Stored data:
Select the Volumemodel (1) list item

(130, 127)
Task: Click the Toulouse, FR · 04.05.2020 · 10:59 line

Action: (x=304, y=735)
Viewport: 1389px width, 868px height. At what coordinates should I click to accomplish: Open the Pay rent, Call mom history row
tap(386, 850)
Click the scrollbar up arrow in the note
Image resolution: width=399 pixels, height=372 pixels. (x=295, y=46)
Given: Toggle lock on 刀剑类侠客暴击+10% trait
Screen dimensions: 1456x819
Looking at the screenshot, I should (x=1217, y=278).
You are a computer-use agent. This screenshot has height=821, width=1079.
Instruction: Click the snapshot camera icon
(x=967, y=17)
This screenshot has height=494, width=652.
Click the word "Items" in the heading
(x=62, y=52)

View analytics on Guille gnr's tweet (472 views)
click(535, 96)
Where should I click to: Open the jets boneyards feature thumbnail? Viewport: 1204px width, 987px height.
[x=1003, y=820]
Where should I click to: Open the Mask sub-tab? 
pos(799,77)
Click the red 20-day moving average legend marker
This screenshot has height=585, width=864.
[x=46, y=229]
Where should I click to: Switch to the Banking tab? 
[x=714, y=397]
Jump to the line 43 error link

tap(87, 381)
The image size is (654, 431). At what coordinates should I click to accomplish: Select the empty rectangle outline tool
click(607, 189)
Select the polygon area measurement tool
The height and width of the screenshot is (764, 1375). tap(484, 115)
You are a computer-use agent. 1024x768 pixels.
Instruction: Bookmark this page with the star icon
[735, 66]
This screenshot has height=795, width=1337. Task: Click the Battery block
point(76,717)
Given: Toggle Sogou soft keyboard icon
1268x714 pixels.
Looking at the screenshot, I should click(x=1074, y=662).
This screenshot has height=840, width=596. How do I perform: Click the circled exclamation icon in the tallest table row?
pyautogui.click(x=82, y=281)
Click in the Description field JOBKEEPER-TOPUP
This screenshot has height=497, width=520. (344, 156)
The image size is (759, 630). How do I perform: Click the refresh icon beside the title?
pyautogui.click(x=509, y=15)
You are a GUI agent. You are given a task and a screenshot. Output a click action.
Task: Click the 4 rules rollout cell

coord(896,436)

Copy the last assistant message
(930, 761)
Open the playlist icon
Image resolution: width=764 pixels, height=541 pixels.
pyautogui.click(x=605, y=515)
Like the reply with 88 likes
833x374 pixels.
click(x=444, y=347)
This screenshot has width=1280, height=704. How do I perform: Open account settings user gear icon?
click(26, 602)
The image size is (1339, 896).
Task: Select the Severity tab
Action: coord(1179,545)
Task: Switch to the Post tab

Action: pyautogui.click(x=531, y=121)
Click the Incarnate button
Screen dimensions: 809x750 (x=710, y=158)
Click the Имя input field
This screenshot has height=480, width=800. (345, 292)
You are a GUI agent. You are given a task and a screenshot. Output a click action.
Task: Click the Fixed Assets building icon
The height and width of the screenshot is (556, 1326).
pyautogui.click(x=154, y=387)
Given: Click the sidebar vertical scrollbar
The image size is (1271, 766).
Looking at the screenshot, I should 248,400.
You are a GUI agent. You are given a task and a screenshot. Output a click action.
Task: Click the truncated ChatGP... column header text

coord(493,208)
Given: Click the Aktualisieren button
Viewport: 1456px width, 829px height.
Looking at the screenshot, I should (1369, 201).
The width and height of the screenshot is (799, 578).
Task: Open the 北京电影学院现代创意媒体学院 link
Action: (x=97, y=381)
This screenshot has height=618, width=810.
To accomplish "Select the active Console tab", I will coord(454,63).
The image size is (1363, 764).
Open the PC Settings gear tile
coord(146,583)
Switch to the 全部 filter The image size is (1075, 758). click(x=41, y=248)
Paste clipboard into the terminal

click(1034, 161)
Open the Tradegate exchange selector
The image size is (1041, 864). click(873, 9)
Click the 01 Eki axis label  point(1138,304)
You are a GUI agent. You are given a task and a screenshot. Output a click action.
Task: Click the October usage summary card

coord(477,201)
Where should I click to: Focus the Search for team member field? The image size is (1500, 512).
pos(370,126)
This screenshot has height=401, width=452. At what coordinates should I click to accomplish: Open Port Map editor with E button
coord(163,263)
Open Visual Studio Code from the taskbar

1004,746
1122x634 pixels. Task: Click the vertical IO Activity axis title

*WHAT YOU SHOULD DO*
In full and without error, retype the entries above.

*WRITTEN SOLUTION*
Select the Volumemodel (1) list item

(130, 127)
Task: Click the Toulouse, FR · 04.05.2020 · 10:59 line

Action: (x=304, y=735)
Viewport: 1389px width, 868px height. At what coordinates should I click to accomplish: Open the Pay rent, Call mom history row
tap(386, 850)
Click the scrollbar up arrow in the note
Image resolution: width=399 pixels, height=372 pixels. (x=295, y=46)
Given: Toggle lock on 刀剑类侠客暴击+10% trait
Screen dimensions: 1456x819
Looking at the screenshot, I should (x=1217, y=278).
You are a computer-use agent. This screenshot has height=821, width=1079.
Instruction: Click the snapshot camera icon
(x=967, y=17)
This screenshot has height=494, width=652.
Click the word "Items" in the heading
(x=62, y=52)

View analytics on Guille gnr's tweet (472 views)
click(535, 96)
Where should I click to: Open the jets boneyards feature thumbnail? Viewport: 1204px width, 987px height.
[x=1003, y=820]
Where should I click to: Open the Mask sub-tab? 
pos(799,77)
Click the red 20-day moving average legend marker
This screenshot has height=585, width=864.
[x=46, y=229]
Where should I click to: Switch to the Banking tab? 
[x=714, y=397]
Jump to the line 43 error link

tap(87, 381)
The image size is (654, 431). At what coordinates should I click to accomplish: Select the empty rectangle outline tool
click(607, 189)
Select the polygon area measurement tool
The height and width of the screenshot is (764, 1375). tap(484, 115)
You are a computer-use agent. 1024x768 pixels.
Instruction: Bookmark this page with the star icon
[735, 66]
This screenshot has height=795, width=1337. Task: Click the Battery block
point(76,717)
Given: Toggle Sogou soft keyboard icon
1268x714 pixels.
Looking at the screenshot, I should click(x=1074, y=662).
This screenshot has height=840, width=596. How do I perform: Click the circled exclamation icon in the tallest table row?
pyautogui.click(x=82, y=281)
Click in the Description field JOBKEEPER-TOPUP
This screenshot has height=497, width=520. (344, 156)
The image size is (759, 630). How do I perform: Click the refresh icon beside the title?
pyautogui.click(x=509, y=15)
You are a GUI agent. You are given a task and a screenshot. Output a click action.
Task: Click the 4 rules rollout cell

coord(896,436)

Copy the last assistant message
(930, 761)
Open the playlist icon
Image resolution: width=764 pixels, height=541 pixels.
pyautogui.click(x=605, y=515)
Like the reply with 88 likes
833x374 pixels.
click(x=444, y=347)
This screenshot has width=1280, height=704. How do I perform: Open account settings user gear icon?
click(26, 602)
The image size is (1339, 896).
Task: Select the Severity tab
Action: coord(1179,545)
Task: Switch to the Post tab

Action: pyautogui.click(x=531, y=121)
Click the Incarnate button
Screen dimensions: 809x750 (x=710, y=158)
Click the Имя input field
This screenshot has height=480, width=800. (345, 292)
You are a GUI agent. You are given a task and a screenshot. Output a click action.
Task: Click the Fixed Assets building icon
The height and width of the screenshot is (556, 1326).
pyautogui.click(x=154, y=387)
Given: Click the sidebar vertical scrollbar
The image size is (1271, 766).
Looking at the screenshot, I should 248,400.
You are a GUI agent. You are given a task and a screenshot. Output a click action.
Task: Click the truncated ChatGP... column header text

coord(493,208)
Given: Click the Aktualisieren button
Viewport: 1456px width, 829px height.
Looking at the screenshot, I should (1369, 201).
The width and height of the screenshot is (799, 578).
Task: Open the 北京电影学院现代创意媒体学院 link
Action: (x=97, y=381)
This screenshot has height=618, width=810.
To accomplish "Select the active Console tab", I will coord(454,63).
The image size is (1363, 764).
Open the PC Settings gear tile
coord(146,583)
Switch to the 全部 filter The image size is (1075, 758). click(x=41, y=248)
Paste clipboard into the terminal

click(1034, 161)
Open the Tradegate exchange selector
The image size is (1041, 864). click(873, 9)
Click the 01 Eki axis label  point(1138,304)
You are a GUI agent. You are given a task and a screenshot. Output a click action.
Task: Click the October usage summary card

coord(477,201)
Where should I click to: Focus the Search for team member field? The image size is (1500, 512).
pos(370,126)
This screenshot has height=401, width=452. At what coordinates should I click to accomplish: Open Port Map editor with E button
coord(163,263)
Open Visual Studio Code from the taskbar

1004,746
1122x634 pixels. Task: Click the vertical IO Activity axis title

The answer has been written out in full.